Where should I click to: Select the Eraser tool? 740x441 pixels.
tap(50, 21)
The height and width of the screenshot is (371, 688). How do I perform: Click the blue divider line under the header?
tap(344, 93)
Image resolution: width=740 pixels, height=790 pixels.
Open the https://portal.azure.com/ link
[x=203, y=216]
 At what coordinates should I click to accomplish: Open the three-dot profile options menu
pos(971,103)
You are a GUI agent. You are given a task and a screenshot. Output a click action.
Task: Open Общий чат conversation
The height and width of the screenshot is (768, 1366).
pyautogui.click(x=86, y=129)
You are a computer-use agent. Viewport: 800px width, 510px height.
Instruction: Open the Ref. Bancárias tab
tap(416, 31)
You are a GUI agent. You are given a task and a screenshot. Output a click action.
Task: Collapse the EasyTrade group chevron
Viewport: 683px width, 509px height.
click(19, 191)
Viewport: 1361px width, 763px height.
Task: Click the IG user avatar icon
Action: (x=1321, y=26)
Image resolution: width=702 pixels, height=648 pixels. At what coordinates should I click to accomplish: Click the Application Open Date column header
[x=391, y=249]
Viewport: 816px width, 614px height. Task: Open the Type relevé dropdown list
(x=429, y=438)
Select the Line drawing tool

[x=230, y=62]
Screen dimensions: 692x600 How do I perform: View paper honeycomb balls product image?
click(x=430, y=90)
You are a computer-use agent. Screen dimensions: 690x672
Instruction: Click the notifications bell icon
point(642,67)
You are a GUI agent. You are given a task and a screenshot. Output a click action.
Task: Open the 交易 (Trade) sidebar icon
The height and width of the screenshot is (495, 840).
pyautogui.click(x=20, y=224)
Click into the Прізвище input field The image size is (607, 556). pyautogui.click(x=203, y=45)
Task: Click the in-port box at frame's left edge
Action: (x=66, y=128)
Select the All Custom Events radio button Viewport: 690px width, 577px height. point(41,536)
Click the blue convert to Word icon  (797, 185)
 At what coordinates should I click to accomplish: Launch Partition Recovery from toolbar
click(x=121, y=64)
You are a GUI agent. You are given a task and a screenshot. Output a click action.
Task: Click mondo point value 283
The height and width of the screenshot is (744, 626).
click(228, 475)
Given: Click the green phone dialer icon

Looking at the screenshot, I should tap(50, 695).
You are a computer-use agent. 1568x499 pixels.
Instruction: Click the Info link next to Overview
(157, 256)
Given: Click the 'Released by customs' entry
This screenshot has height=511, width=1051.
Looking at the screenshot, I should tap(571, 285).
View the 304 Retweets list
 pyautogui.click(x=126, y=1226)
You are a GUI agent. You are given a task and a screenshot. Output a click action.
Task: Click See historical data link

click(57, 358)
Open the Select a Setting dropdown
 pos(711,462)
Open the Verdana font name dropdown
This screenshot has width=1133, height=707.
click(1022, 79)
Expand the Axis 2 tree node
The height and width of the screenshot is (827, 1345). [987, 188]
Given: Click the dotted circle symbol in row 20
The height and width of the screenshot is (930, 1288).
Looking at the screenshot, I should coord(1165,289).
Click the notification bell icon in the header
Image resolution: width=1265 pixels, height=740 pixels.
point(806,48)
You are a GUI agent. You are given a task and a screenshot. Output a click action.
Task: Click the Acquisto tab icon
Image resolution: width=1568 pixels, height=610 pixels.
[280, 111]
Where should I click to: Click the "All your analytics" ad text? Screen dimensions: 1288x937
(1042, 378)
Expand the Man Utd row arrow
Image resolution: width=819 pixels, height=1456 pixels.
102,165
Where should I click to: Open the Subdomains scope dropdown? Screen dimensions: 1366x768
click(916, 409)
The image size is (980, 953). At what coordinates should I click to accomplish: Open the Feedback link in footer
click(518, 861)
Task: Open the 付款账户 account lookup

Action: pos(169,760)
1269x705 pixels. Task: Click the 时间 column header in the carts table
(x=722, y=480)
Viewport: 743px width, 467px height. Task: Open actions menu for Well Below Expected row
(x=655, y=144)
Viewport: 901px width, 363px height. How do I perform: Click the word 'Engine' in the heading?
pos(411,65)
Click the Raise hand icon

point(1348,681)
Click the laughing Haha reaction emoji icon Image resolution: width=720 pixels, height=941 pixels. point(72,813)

■ ■ ■ ■ ■ ■ ■

Copy out every line of the listing above without changing anything.

Result for this task -
Where should I click to: Select the Eraser tool? 740x441 pixels.
tap(50, 21)
The height and width of the screenshot is (371, 688). How do I perform: Click the blue divider line under the header?
tap(344, 93)
Image resolution: width=740 pixels, height=790 pixels.
Open the https://portal.azure.com/ link
[x=203, y=216]
 At what coordinates should I click to accomplish: Open the three-dot profile options menu
pos(971,103)
You are a GUI agent. You are given a task and a screenshot. Output a click action.
Task: Open Общий чат conversation
The height and width of the screenshot is (768, 1366).
pyautogui.click(x=86, y=129)
You are a computer-use agent. Viewport: 800px width, 510px height.
Instruction: Open the Ref. Bancárias tab
tap(416, 31)
You are a GUI agent. You are given a task and a screenshot. Output a click action.
Task: Collapse the EasyTrade group chevron
Viewport: 683px width, 509px height.
click(19, 191)
Viewport: 1361px width, 763px height.
Task: Click the IG user avatar icon
Action: (x=1321, y=26)
Image resolution: width=702 pixels, height=648 pixels. At what coordinates should I click to accomplish: Click the Application Open Date column header
[x=391, y=249]
Viewport: 816px width, 614px height. Task: Open the Type relevé dropdown list
(x=429, y=438)
Select the Line drawing tool

[x=230, y=62]
Screen dimensions: 692x600 How do I perform: View paper honeycomb balls product image?
click(x=430, y=90)
You are a computer-use agent. Screen dimensions: 690x672
Instruction: Click the notifications bell icon
point(642,67)
You are a GUI agent. You are given a task and a screenshot. Output a click action.
Task: Open the 交易 (Trade) sidebar icon
The height and width of the screenshot is (495, 840).
pyautogui.click(x=20, y=224)
Click into the Прізвище input field The image size is (607, 556). pyautogui.click(x=203, y=45)
Task: Click the in-port box at frame's left edge
Action: (x=66, y=128)
Select the All Custom Events radio button Viewport: 690px width, 577px height. point(41,536)
Click the blue convert to Word icon  (797, 185)
 At what coordinates should I click to accomplish: Launch Partition Recovery from toolbar
click(x=121, y=64)
You are a GUI agent. You are given a task and a screenshot. Output a click action.
Task: Click mondo point value 283
The height and width of the screenshot is (744, 626).
click(228, 475)
Given: Click the green phone dialer icon

Looking at the screenshot, I should tap(50, 695).
You are a computer-use agent. 1568x499 pixels.
Instruction: Click the Info link next to Overview
(157, 256)
Given: Click the 'Released by customs' entry
This screenshot has height=511, width=1051.
Looking at the screenshot, I should tap(571, 285).
View the 304 Retweets list
 pyautogui.click(x=126, y=1226)
You are a GUI agent. You are given a task and a screenshot. Output a click action.
Task: Click See historical data link

click(57, 358)
Open the Select a Setting dropdown
 pos(711,462)
Open the Verdana font name dropdown
This screenshot has width=1133, height=707.
click(1022, 79)
Expand the Axis 2 tree node
The height and width of the screenshot is (827, 1345). [987, 188]
Given: Click the dotted circle symbol in row 20
The height and width of the screenshot is (930, 1288).
Looking at the screenshot, I should coord(1165,289).
Click the notification bell icon in the header
Image resolution: width=1265 pixels, height=740 pixels.
point(806,48)
You are a GUI agent. You are given a task and a screenshot. Output a click action.
Task: Click the Acquisto tab icon
Image resolution: width=1568 pixels, height=610 pixels.
[280, 111]
Where should I click to: Click the "All your analytics" ad text? Screen dimensions: 1288x937
(1042, 378)
Expand the Man Utd row arrow
Image resolution: width=819 pixels, height=1456 pixels.
102,165
Where should I click to: Open the Subdomains scope dropdown? Screen dimensions: 1366x768
click(916, 409)
The image size is (980, 953). At what coordinates should I click to accomplish: Open the Feedback link in footer
click(518, 861)
Task: Open the 付款账户 account lookup

Action: pos(169,760)
1269x705 pixels. Task: Click the 时间 column header in the carts table
(x=722, y=480)
Viewport: 743px width, 467px height. Task: Open actions menu for Well Below Expected row
(x=655, y=144)
Viewport: 901px width, 363px height. How do I perform: Click the word 'Engine' in the heading?
pos(411,65)
Click the Raise hand icon

point(1348,681)
Click the laughing Haha reaction emoji icon Image resolution: width=720 pixels, height=941 pixels. point(72,813)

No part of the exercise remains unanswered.